[MRG] More flexible grid search interface by NicolasHug · Pull Request #13145 · scikit-learn/scikit-learn

NicolasHug · 2019-02-12T16:19:11Z

Reference Issues/PRs

What does this implement/fix? Explain your changes.

To make a custom GridSearch class, one can overwrite the (private) _run_search method and call evaluate_candidates with specific candidate parameter. However, it is not possible to specify the data on which we want to evaluate the results, which makes it impossible to implement schemes such as SuccessiveHalving where N candidates compete over K iterations: iteration i + 1 uses twice as much data as iteration i, and only uses the best half of the candidates. At the end of the process, only one candidate remains.

With the proposed changes, sucessive halving can be easily implemented as such (+ a custom refit callable to properly determine the best index):

Details

    def _run_search(self, evaluate_candidates, X, y):
        rng = check_random_state(self.random_state)

        candidate_params = list(self._generate_candidate_params())
        n_iterations = int(ceil(log2(len(candidate_params))))
        n_samples_total = X.shape[0]

        for _ in range(n_iterations):
            # randomly sample training samples
            n_candidates = len(candidate_params)
            n_samples_iter = floor(n_samples_total /
                                   (n_candidates * n_iterations))
            indices = rng.choice(n_samples_total, n_samples_iter,
                                 replace=False)
            X_iter, y_iter = X[indices], y[indices]

            out = evaluate_candidates(candidate_params, X_iter, y_iter)

            # Select the best half of the candidates for the next iteration
            n_candidates_to_keep = ceil(n_candidates / 2)
            best_candidates_indices = np.argsort(out['mean_test_score'])
            best_candidates_indices = \
                best_candidates_indices[-n_candidates_to_keep:]
            candidate_params = [candidate_params[i]
                                for i in best_candidates_indices]
        assert len(candidate_params) == 1

Proposed changes:

Force X and y to be passed to run_search and evaluate_candidates
evaluate_candidates returns the formatted results of the current call, not the formatted results of all the calls since the beginning. This is IMO more useful, as illustrated in the above code snippet.

Any other comments?

Please note that I also integrated the small changes proposed in #13144

ping @jnothman who implemented the current design
ping @janvanrijn you might be interested in this?
ping @amueller

jnothman · 2019-02-12T22:58:18Z

Hmmmm... Overall it is good to have this guided by realistic applications. I'm not sure the change to the return value provides much benefit, but you're welcome to disagree. The part where I was surprised by this was in recognising that cv.split gets called in each evaluation... I thought we had ensured the cv split would be the same across evaluations. This can, btw, be achieved more hackily by wrapping the base estimator with something that has a parameter to tell it which samples to take.

# [Aim 1]
List the GitHub users that the pull request author pings at the end of the opening post.
# [Aim 2]
According to the pull request, why can a scheme such as SuccessiveHalving not be built by overriding _run_search before the proposed changes?

# [Provided data]
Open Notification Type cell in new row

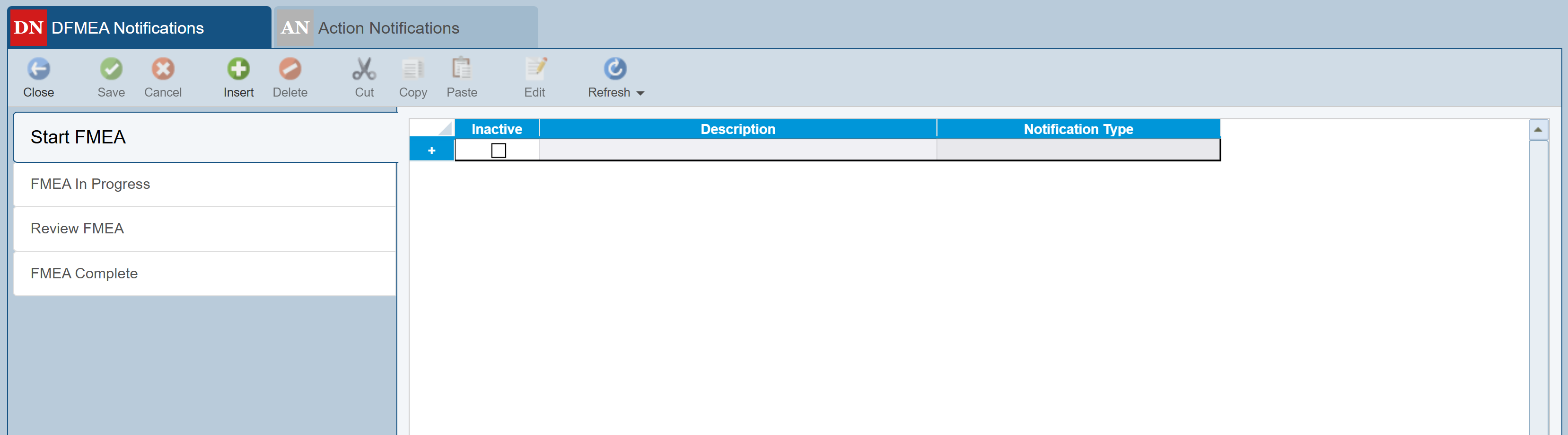tap(1077, 150)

# [Exercise result 1]
@jnothman, @janvanrijn, @amueller

# [Exercise result 2]
Overriding _run_search lets a custom class call evaluate_candidates with specific candidate parameters, but it gives no way to specify the data on which the results are evaluated. SuccessiveHalving needs that control, because each iteration uses twice as much data as the one before and keeps only the best half of the candidates.